### FRAGEN ZUM TEXT:
**A)** Um wessen Abhandlungen soll die wissenschaftliche Untersuchung laut dem Textauszug erweitert werden?
**B)** Geben Sie einen Abschnitt aus dem Textauszug wortgetreu wieder: Beginnen Sie bei den Worten "(Frau Bull, PDS: Sparen" und hören Sie nach den Worten "uns weiterbringen können." auf.

Wenigstens kann man froh sein, dass Sie aus den Antworten etwas gelernt haben. Vielleicht bringt das Sie und Ihre Partei ein Stückchen weiter.

(Frau Bull, PDS: Sparen Sie sich doch Ihre Re- den!)

- Sie haben die Aggressivität hineingebracht. Ich wollte sie bei diesem Thema überhaupt nicht haben.

Es würde mich freuen, wenn wir in dem Bereich die wissenschaftliche Untersuchung hinbekämen und möglichst viele unserer Landkreise und kreisfreien Städte motivieren könnten, dabei mitzumachen. Wir schlagen vor, die wissenschaftliche Untersuchung um die Abhandlungen von Herrn Dr. Herbert Jakobs aus Frankfurt am Main zu erweitern, der einige Ansatzpunkte geliefert hat, die Grundlage für eine solche Untersuchung sein können und die uns weiterbringen können.

### VORLIEGENDE DATENSÄTZE:

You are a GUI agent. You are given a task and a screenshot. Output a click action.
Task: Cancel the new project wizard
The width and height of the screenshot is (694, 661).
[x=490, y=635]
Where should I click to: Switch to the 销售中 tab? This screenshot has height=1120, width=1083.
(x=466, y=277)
---
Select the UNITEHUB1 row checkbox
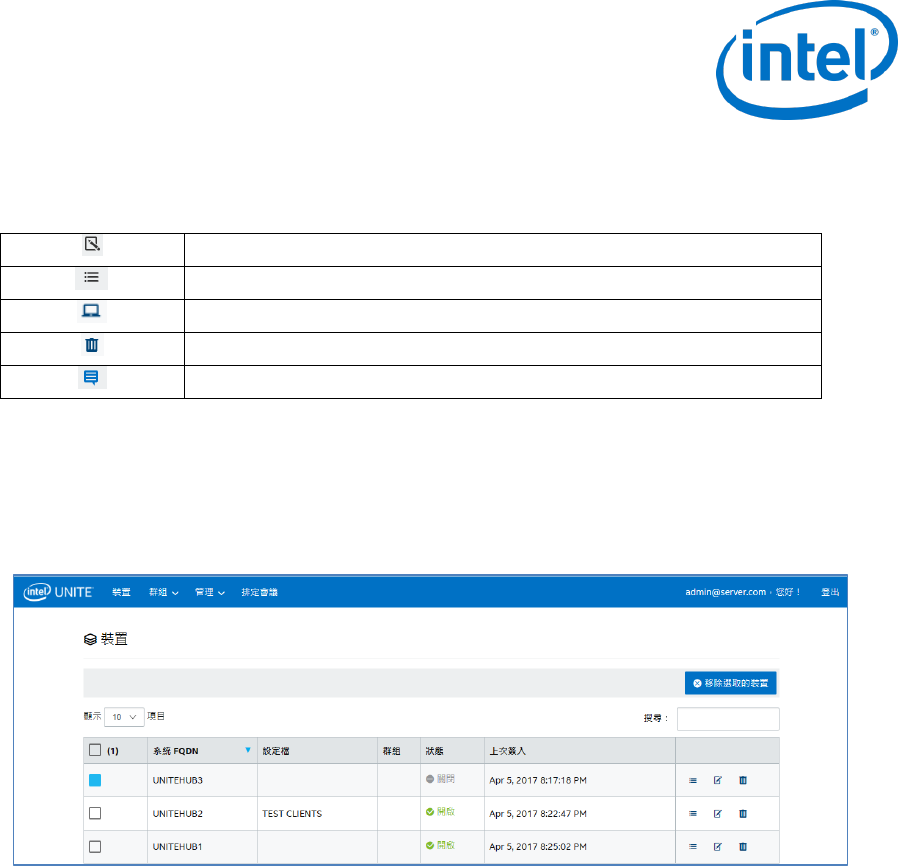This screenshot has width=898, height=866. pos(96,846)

### LÖSUNGEN:
**A)** Um die Abhandlungen von Herrn Dr. Herbert Jakobs aus Frankfurt am Main.

**B)**
(Frau Bull, PDS: Sparen Sie sich doch Ihre Re- den!)

- Sie haben die Aggressivität hineingebracht. Ich wollte sie bei diesem Thema überhaupt nicht haben.

Es würde mich freuen, wenn wir in dem Bereich die wissenschaftliche Untersuchung hinbekämen und möglichst viele unserer Landkreise und kreisfreien Städte motivieren könnten, dabei mitzumachen. Wir schlagen vor, die wissenschaftliche Untersuchung um die Abhandlungen von Herrn Dr. Herbert Jakobs aus Frankfurt am Main zu erweitern, der einige Ansatzpunkte geliefert hat, die Grundlage für eine solche Untersuchung sein können und die uns weiterbringen können.